Passage:
* * * * *

Why Your Daily Latte Won't Sink Your Retirement Savings

If you pay attention to personal finance literature, you have undoubtedly come across some iteration of the "latte factor" — the idea that forgoing a daily small luxury will add up to big savings over time. Financial author David Bach coined the term over a decade ago to help consumers better understand the high costs of little luxuries. (See also: 9 Ways to Save Money on Your Daily Cup of Coffee)

The personal finance sphere has taken Bach's idea and run with it. In fact, you can't swing a bag of artisan coffee on the internet without hitting an editorial, think piece, or other article explaining how the latte factor is costing you your future.

But giving up your daily coffee will not mean the difference between enjoying a comfortable retirement and working until you're 80. There is a lot more going on than just the fact that $5 per day adds up to a great deal of money per year.

Here's what most latte factor articles fail to take into account.

Financial shaming can make savers give up before they've started

While David Bach's original intent with the latte factor was to empower consumers to make more mindful choices with their money, his idea has often been used to shame people for their financial choices.

Shaming is an unproductive way to motivate a person because it generally backfires. The constant drumbeat of the latte factor can make it sound like the only way to save for retirement (or any other big investment) is to give up daily luxuries. Individuals who feel guilty about their latte habit might decide that it's not worth trying to save for retirement if it means giving up their favorite luxury.

The fact of the matter is that people can save money for their futures while also enjoying a daily latte. But the use of shaming language about having little luxuries can make it sound like these financial priorities are mutually exclusive.

Your money psychology can make it tough to see these savings

The latte factor math is unassailable. If you purchase a $5 latte every work day for 50 weeks out of each year, that adds up to $1,250 — which could certainly be a nice addition to your retirement account.

* * * * *

Given material:

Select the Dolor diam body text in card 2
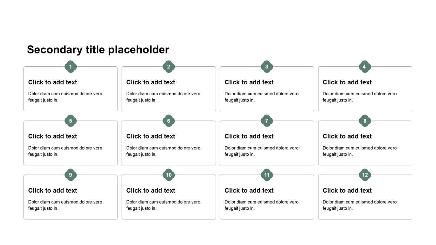 click(163, 97)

* * * * *

Given problem 1: In the article on the latte factor, who coined the term?
Given problem 2: Carry the article on the latte factor forward, starting after its last sentence.
The listing above comes from a source separate from the article on the latte factor.

Expected output 1: Financial author David Bach coined the term.

Expected output 2:
The problem is that the latte factor math assumes that you can keep track of the daily $5 that you are spending. Most people's brains don't work like that. A cognitive bias known as the denomination effect makes people less likely to spend big bills compared to small ones. Five dollar bills can be quite difficult to hold onto, because they seem to be worth so little — even though the end result of $1,250 is quite big.

Adding up those unspent five-spots to put them into a retirement account requires a certain type of money psychology that is exceedingly rare. For most people, refraining from buying a $5 coffee would just mean you spend the money on something else, rather than putting it aside for retirement savings.

It's easier to save money on big costs

People who actually spend $5 every single day on coffee are probably not paying close attention to where any of their money goes. If you are spending money every day on a small luxury, you are probably also spending money regularly on big luxuries — and those are a great deal easier to cut out than the small ones.

Rather than focus on the difficult-to-track $5 holes in your budget, start with ways to reduce the bigger line items in your budget. Are you overspending on housing, food, transportation, entertainment, or utilities? Making a cut in one of those areas will not require you to keep track of small amounts of money to see a big difference, which make them a much smarter place to find extra funds to send to your retirement account.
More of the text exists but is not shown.